Welcome to the wonderful world of Unix. :-(
	These days, a lot of Unixes have package-management utilities
that allow you to easily uninstall a package, but these generally need
to be told about each package, and I'm not aware of anyone having done
this for MacOS X.
	Fortunately, you've saved the output from 'make install',
which tells you what it did:

> ./../mkinstalldirs /usr/local/bin
> /usr/bin/install -c -m 555 coldsync /usr/local/bin/coldsync
> Skipping /Library/Perl/ColdSync.pm (unchanged)
> Skipping /Library/Perl/ColdSync/.DS_Store (unchanged)
> Skipping /Library/Perl/ColdSync/SPC.pm (unchanged)
> Installing /usr/share/man/man3/ColdSync.3
> Installing /usr/share/man/man3/ColdSync::SPC.3
> Writing /Library/Perl/darwin/auto/ColdSync/.packlist
> Appending installation info to /System/Library/Perl/darwin/perllocal.pod
> ./../mkinstalldirs /usr/local/libexec/coldsync /usr/local/man/man1
> for i in send-mail todo-text; do \
>          /usr/bin/install -c -m 555 $i.inst /usr/local/libexec/coldsync/$i; \
>          rm -f $i.inst; \
> done
> for i in send-mail todo-text; do \
>          /usr/bin/install -c -m 644 $i.1 /usr/local/man/man1/$i.1; \
> done

	So you need to delete:
	/usr/local/bin/coldsync
	/usr/local/bin (if it's empty)
	Everything listed in /Library/Perl/darwin/auto/ColdSync/.packlist
	/usr/local/libexec/coldsync/send-mail
	/usr/local/libexec/coldsync/todo-text
	/usr/local/libexec/coldsync (if it's empty)
	/usr/local/man/man1/send-mail.1
	/usr/local/man/man1/todo-text.1
	/usr/local/man/man1 (if it's empty)

	You may also want to consider using something like
		./configure --prefix=/Local
which tells 'configure' that your local software is installed under
/Local. 'make install' will then install executables in /Local/bin,
manual pages in /Local/man, and so forth.
	In particular, if you use something like
		./configure --prefix=/Local/ColdSync
then everything will be installed in /Local/ColdSync so that you can
just blow away the installation by deleting that directory. (This is
the simple version; it's also possible to get fancy, but I'll spare
you that for now.)

> Below you will see the output from a install and make that I tried. 
> Following that will be a complete spec printout for my mac (just as a 
> reference.)  The only thing that I've learned so far is that it seems 
> necessary to use the command "sudo", but I'm not sure why.

	According to what you wrote, you needed to use 'sudo' to
install ColdSync.
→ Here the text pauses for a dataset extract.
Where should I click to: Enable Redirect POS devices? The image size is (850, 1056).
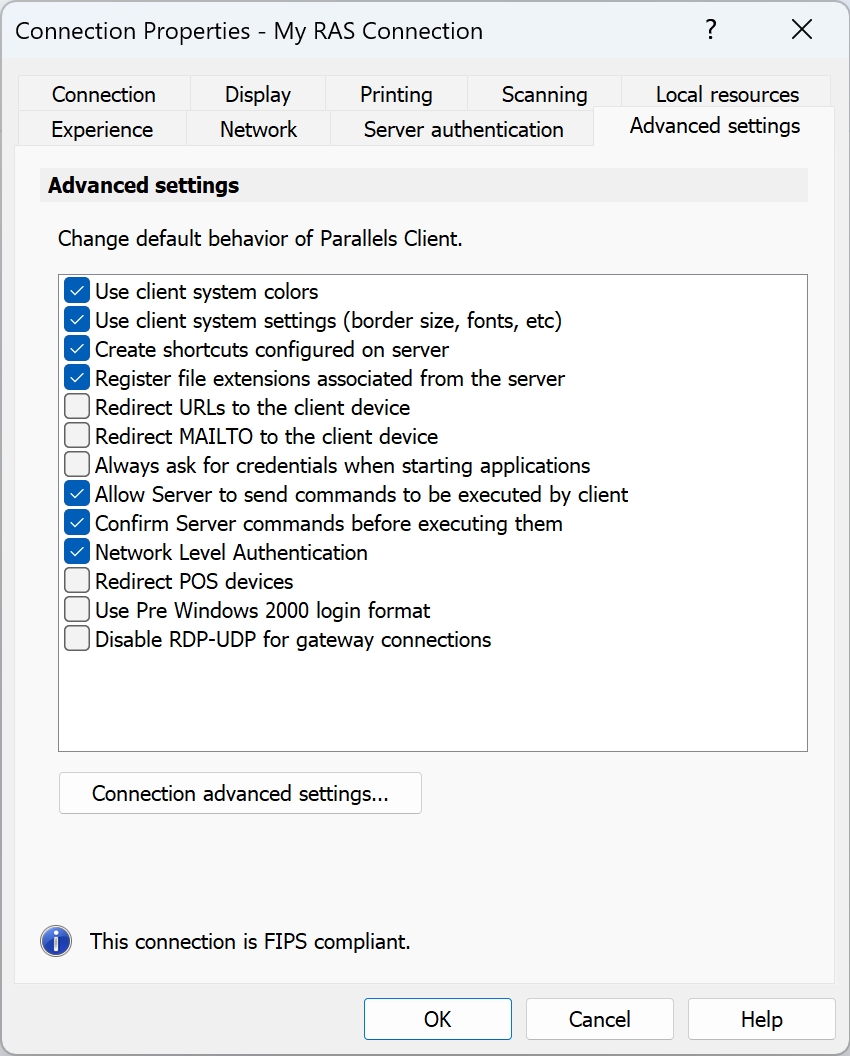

This is normal. Unix permissions are quite a bit
more strict than in MacOS 1 through 9; you can't just do whatever you
want, whenever you want (this also means that if you run a
virus-infected program as yourself (not as root), it can delete all of
your work files, but won't reformat the disk).

	You'll run into this issue again later, when ColdSync tries to
read and write the serial device.
	The simple solution is to change the permissions and/or
ownership of the device so that you can read and write it. Many Unixes
have some way of saying, "Change the ownership of /dev/foo to the user
who has logged in on the console." This is a better solution, IMO, but
I don't know how to do this under MacOS X (anyone feel like buying me
a PowerBook so I can learn this stuff? :-) )

> [localhost:~/trial coldsync/coldsyncX/coldsync-2.1.2] larsbell% coldsync
> Error: Can't open "/dev/palm".
> open: No such file or directory
> Error: Can't open connection.

	This says, quite simply, that there's no /dev/palm , which is
the default device. I'm not sure what the MacOS X serial device is,
but it might be one of:

	/dev/ttyd.printer
	/dev/ttyd.modem
	/dev/cu.<something>
	/dev/tty.<something>

-- 
Andrew Arensburger                      This message *does* represent the
arensb@ooblick.com                      views of ooblick.com
      "Bother!" said Pooh, as he backed up onto the wrong tape.